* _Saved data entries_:

╭──

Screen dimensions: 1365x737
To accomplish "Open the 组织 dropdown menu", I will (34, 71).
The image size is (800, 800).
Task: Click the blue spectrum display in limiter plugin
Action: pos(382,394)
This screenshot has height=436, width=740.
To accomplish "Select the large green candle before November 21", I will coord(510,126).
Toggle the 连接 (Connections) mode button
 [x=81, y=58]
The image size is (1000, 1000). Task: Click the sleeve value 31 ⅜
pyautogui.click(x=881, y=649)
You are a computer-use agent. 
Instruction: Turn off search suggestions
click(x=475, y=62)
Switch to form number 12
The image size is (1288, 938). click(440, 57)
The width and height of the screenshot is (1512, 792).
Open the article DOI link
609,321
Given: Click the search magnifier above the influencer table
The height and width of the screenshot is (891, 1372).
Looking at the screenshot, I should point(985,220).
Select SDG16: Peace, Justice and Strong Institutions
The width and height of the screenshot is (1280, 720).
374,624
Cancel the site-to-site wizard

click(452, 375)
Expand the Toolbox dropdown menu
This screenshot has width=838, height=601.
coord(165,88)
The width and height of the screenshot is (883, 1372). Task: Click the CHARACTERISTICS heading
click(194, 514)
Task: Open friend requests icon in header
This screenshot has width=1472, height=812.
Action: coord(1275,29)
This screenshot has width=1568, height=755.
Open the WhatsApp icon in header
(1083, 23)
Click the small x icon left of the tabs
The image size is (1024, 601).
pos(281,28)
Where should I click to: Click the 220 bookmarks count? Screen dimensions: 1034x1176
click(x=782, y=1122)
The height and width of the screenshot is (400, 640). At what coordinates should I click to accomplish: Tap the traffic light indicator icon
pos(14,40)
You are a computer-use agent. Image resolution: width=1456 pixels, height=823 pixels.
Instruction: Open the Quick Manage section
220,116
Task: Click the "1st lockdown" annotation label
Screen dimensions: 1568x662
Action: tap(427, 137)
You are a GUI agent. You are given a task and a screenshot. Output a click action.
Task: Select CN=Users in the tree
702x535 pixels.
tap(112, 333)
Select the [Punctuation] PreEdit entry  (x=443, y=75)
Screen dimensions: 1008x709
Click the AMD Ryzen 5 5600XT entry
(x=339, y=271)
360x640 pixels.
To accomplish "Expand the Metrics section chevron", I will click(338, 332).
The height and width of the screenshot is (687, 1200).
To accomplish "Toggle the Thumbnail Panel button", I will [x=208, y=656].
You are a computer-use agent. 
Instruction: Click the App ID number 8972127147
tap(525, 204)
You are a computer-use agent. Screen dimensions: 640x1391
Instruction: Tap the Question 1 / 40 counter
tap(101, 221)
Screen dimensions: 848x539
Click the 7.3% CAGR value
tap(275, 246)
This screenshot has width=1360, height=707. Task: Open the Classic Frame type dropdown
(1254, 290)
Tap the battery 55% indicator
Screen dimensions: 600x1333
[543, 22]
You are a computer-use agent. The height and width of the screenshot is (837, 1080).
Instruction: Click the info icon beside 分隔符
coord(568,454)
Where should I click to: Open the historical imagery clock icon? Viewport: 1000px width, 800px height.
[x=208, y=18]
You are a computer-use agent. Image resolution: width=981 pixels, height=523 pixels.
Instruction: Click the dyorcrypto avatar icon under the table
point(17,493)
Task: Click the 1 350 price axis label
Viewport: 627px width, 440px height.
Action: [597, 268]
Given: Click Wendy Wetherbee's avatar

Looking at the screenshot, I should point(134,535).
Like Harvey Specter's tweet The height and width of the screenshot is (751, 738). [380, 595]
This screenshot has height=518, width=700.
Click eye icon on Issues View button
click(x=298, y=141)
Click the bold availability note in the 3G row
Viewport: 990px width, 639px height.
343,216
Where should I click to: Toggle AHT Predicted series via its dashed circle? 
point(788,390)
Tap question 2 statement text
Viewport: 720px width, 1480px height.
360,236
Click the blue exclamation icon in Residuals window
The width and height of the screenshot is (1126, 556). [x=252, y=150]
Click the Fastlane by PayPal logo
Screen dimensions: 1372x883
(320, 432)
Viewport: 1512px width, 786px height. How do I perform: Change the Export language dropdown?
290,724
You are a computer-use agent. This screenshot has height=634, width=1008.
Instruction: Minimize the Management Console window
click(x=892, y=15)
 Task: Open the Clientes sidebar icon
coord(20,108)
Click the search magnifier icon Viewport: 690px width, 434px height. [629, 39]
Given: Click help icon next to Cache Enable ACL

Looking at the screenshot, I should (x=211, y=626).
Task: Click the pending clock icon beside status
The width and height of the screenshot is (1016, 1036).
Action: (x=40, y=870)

╰──

* _Problem statement_: The answer should consist of all lines from the records above that hold the word "Expand".

* _Result of this exercise_:
Expand the Toolbox dropdown menu
To accomplish "Expand the Metrics section chevron", I will click(338, 332).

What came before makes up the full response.